Brown Sequard made the following very curious experiment on this subject:—

He took the hearts away from five rabbits of the same kind, the same age, and about the same strength. He put one aside without touching it, and he submitted the four others to the passage of an electric current, of a different strength for each animal. Here are the different results obtained

The first animal became rigid after ten hours, and its rigidity, which was excessively marked, lasted eight days. The rigidity of the four others was feebler, and lasted a shorter time in proportion to the strength of the electric current. Thus, the one which received the weakest current, became rigid at the end of seven hours, and this lasted six days. The one which received the strongest current became rigid in seven minutes, and its body softened after a quarter of an hour.
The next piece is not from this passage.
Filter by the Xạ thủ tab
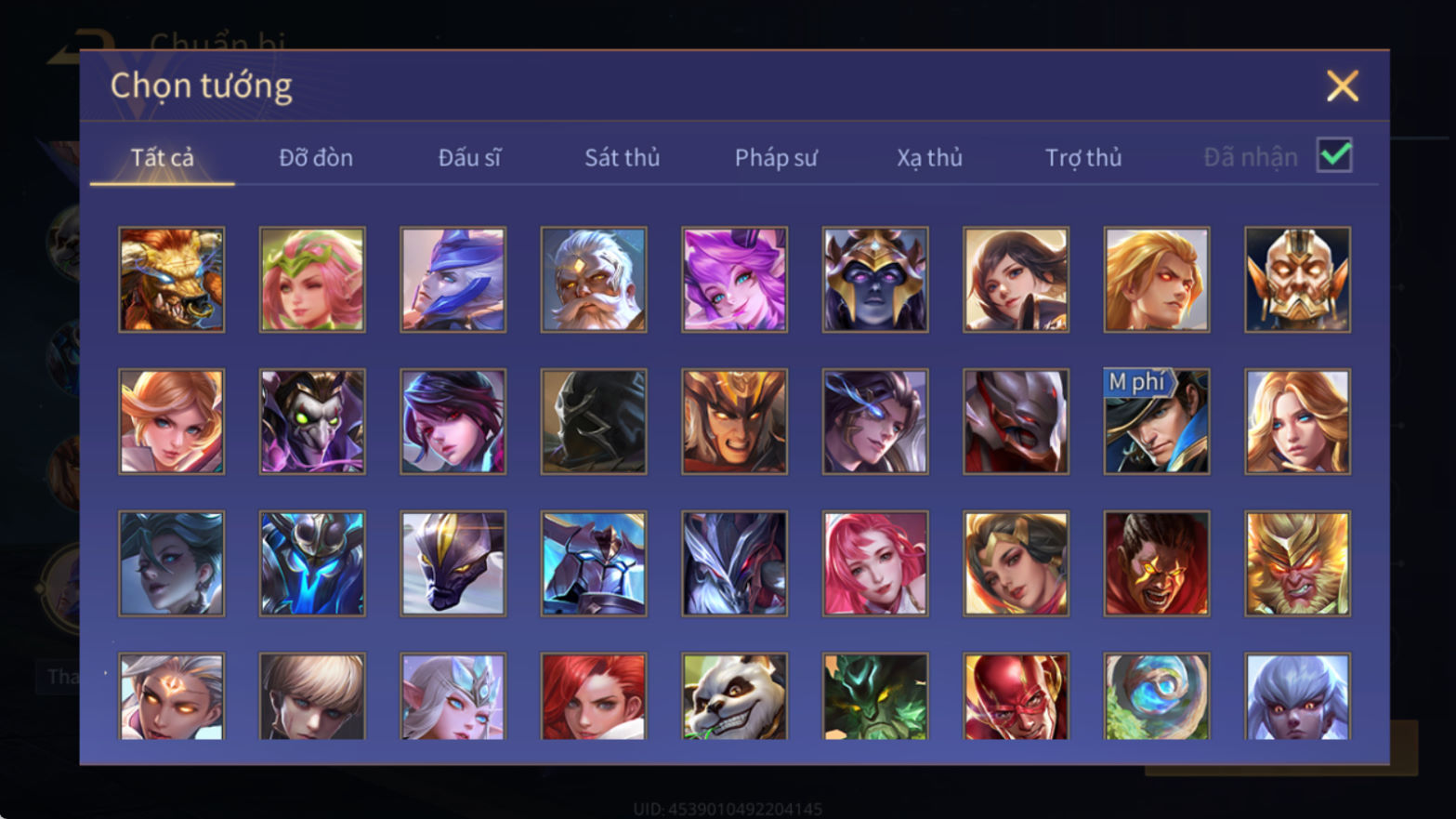 pos(929,158)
This experiment explains the absence, or the shortness in duration, of corpselike stiffness in subjects which have been subjected to the terrible discharge of lightning.

Animals are not only the frequent victims of lightning, but, as this experiment shows, they are still oftener the martyrs of science. Laboratories are sometimes transformed into small cemeteries, where lie poor guineapigs, frogs which have been quartered, and mutilated rabbits. But what is the ordinary lot of these last when science spares them? The chief point is not to let the innocent victims suffer.

Can we eat with impunity the flesh of animals which have been struck? Several people say Yes, many say No. Both are right.

Putting aside the question of the rapid putrefaction to which these bodies are nearly always subjected, the flesh of animals killed by fulguration has often been found unhealthy and uneatable.

A veterinary surgeon who was commissioned to examine the bodies of two cows and an ox which had been struck in a stable, declared that their flesh could not be eaten without danger.

On the other hand, Franklin recounts how some people ate fowls which had been killed by the electric spark—"this funny little lightning"—and cooked immediately after death. The flesh of these capons was excellent and particularly tender, and the illustrious inventor of lightning-conductors concluded by proposing that we should follow this proceeding in order to ensure our fresh meat being as clean as possible when served at table.

We think, however, that it is more prudent to sacrifice the meat which has been struck, as it has been proved that in certain cases the decomposition is very rapid.